Yeasted German cake full of crème patisserie and topped with crunchy honey & almond topping? Yes please!
It’s another Cook’s Country recipe, so lots of conversions from sticks and spoons… Plus I’m going to use my sodo sourdough for the yeasted cake, so more conversions needed.
So I’ll write out the ingredients with my conversions, but if you want the full method: pay up for the Cook’s Country subscription!
For the crème pat:
- 1 tsp unflavored gelatin
- 1 Tbsp water
- 6 medium egg yolks
- 100g golden caster sugar
- 1/4 teaspoon salt
- 415ml milk
- 2 Tbsp cornflour
- 30g unsalted butter
- 1 Tbsp vanilla extract
For the cake:
- 125ml refreshed starter
- 125ml milk
- 1 medium egg plus 2 medium yolks
- 350g strong plain four
- 50g golden caster sugar
- 1/2 tsp salt
- 115g unsalted butter, cut into 8 pieces and softened
For the topping:
- 60g unsalted butter
- 60ml honey
- 2 Tbsp sugar
- 1/8 tsp salt
- 60g sliced almonds
The cake is basically made like a brioche, so I made the dough then added in the butter bit by bit.

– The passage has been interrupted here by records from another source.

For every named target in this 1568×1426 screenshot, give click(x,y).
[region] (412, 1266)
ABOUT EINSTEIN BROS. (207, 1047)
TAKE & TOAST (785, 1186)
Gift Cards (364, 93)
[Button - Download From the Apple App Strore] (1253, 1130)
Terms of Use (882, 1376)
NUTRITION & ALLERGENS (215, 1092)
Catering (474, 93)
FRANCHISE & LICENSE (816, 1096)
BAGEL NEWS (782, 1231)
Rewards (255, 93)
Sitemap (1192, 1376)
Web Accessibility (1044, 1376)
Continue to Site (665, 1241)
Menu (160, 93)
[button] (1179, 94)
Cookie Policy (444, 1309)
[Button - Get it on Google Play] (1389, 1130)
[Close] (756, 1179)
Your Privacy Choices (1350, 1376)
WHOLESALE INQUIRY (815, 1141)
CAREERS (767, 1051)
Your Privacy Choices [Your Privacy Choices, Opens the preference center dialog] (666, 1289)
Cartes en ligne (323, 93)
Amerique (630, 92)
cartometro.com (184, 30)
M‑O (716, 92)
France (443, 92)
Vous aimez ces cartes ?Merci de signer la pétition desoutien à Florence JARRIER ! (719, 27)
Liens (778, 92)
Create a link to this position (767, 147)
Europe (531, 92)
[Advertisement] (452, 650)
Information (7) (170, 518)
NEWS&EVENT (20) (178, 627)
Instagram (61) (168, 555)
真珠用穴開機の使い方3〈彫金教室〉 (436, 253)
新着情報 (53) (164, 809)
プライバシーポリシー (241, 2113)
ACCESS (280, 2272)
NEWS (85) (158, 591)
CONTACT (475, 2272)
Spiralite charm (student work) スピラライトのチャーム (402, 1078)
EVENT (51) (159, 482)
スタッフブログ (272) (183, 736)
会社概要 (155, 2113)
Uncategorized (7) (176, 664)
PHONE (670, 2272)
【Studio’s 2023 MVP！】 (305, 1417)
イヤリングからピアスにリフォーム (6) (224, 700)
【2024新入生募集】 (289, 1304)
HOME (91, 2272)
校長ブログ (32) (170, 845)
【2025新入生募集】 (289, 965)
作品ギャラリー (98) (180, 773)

After some kneading we’ve got our cake brioche dough.
After a couple of hours rising it’s into the cake pan for another couple of hours proofing.
Actually three hours proofing as it didn’t really go puffy. I guess that’s the difference between instant yeast and my modified sourdough version.
The topping gets melted together, then into a 160C fan oven, turn after 20 minutes, check after a total of 30 minutes.
It ended up being in the oven for 45 minutes waiting for the top to brown.
Then it sank :(
Half an hour later we removed it from the tin.
Now we just have to make the creme pat. Then I read it takes three hours to chill… so we did not get our cake the night we were expecting it :(
So the next day we make the creme pat, using the stand mixer as much as possible.
The in-pan part was still by hand… we took turns whisking, and it was painful. I think the hand mixer next time! Eventually we had our creme pat, which then got the chilling it needed.
The clever trick for this cake is cutting the top before putting on the creme pat, so you don’t get the pressure on the filling as you cut!
A alice is cut.
And NOM! Mmm… The cake is dense and tasty, the huge creme pat layer lightens it, and the honey almond topping… tops it :)
Wow, that was a job and a half. It looked very tasty though.